= AFDP Global =

Football development group

AFDP Global (Association Football Development Programme) is an international football social enterprise and was launched in October 2018 at the Emirates Stadium in London. AFDP Global is the successor organisation to the Asian Football Development Programme (AFDP) which was founded by Prince Ali bin Al-Hussein in 2012 and focused on Asia and the Middle East. Its achievements included reaching over 80,000 young people directly through its projects; training over 500 coaches, administrators and referees in refugee camps, schools and clubs; distributing 100,000 footballs to young people's programmes and organisations and completing 30 projects reaching 25 countries. AFDP Global extends this remit so as to reach more children in disadvantaged communities worldwide.

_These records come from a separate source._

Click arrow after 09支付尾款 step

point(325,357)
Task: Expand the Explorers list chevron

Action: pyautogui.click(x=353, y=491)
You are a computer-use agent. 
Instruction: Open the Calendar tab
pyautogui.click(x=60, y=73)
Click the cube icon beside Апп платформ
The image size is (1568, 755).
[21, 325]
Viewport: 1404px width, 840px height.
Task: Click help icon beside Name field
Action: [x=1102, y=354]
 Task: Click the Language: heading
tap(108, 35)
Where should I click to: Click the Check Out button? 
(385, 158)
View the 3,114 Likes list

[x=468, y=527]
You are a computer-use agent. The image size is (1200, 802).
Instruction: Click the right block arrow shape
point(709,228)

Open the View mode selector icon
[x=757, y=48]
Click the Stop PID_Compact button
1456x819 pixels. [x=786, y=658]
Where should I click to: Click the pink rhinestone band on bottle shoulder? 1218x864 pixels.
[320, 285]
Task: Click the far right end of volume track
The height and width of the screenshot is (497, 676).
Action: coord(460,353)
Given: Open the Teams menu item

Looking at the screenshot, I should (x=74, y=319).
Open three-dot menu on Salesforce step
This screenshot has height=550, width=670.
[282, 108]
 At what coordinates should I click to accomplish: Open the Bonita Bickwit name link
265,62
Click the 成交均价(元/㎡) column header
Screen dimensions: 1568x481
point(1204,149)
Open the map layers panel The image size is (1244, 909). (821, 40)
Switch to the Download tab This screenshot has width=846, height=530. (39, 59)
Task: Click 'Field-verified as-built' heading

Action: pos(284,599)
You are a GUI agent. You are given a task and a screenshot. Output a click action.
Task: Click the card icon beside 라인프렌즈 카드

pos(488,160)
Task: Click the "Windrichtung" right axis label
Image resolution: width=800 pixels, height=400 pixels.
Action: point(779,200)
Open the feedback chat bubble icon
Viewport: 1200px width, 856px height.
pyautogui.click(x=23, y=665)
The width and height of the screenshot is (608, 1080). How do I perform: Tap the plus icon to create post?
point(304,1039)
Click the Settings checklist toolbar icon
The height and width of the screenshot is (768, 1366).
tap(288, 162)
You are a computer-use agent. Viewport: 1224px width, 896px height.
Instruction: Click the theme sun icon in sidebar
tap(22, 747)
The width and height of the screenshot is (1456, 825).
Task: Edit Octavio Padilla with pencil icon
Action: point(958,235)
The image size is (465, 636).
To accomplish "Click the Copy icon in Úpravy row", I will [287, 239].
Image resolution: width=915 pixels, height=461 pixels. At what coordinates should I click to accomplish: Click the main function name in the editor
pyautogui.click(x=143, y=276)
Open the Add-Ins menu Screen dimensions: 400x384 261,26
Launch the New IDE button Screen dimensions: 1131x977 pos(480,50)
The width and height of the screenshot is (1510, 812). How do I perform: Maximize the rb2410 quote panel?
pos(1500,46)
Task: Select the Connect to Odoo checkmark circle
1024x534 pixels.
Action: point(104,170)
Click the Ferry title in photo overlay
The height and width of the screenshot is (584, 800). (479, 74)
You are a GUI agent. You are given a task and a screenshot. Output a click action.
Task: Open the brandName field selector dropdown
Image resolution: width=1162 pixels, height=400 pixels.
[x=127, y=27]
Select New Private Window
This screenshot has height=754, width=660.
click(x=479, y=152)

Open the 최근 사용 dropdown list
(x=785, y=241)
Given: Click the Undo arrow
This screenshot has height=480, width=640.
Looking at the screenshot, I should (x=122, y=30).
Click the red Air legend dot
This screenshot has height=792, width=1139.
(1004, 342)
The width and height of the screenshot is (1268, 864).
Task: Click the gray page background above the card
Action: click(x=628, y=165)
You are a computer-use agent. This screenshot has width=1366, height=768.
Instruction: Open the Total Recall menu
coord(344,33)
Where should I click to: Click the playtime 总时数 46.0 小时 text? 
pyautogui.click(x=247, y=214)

The organisation campaigns to promote respect, equality and tolerance in football.

== History ==
Following allegations of sexual and physical abuse concerning the Afghanistan national women's football team, AFDP Global convened a round table in London on Feb 5th 2019 which recommended FIFA set up a fully independent enquiry into the abuse and establish a proper grievance procedure to protect the victims. Following the round table, Kelly Lindsay, coach to the Afghanistan national women's team, began working with AFDP Global to promote good governance in women's football. AFDP Global continues to highlight this case and other issues affecting women's football. In June 2019, Keramuddin Keram, President of the Afghan Football Association, was banned for life by FIFA because he had "abused his position and sexually abused various female players, in violation of the FIFA Code of Ethics".

In March 2019, the organisation named former France and Liverpool Manager Gerard Houllier, Canadian international Karina LeBlanc and former Arsenal and France footballer Robert Pires as its first three ambassadors.

In July 2019, AFDP Global launched the Fearless Football campaign to end abuse, harassment and exploitation of female players in world football. It is supported by 75 senior figures from the women's and men's games, including Aleksander Čeferin, President of UEFA, current Chelsea Women's Manager Emma Hayes and former international footballers Eniola Aluko, Heather O'Reilly, Kelly Smith, Khalida Popal, Jamie Carragher, Robbie Fowler, Louis Saha and Landon Donovan.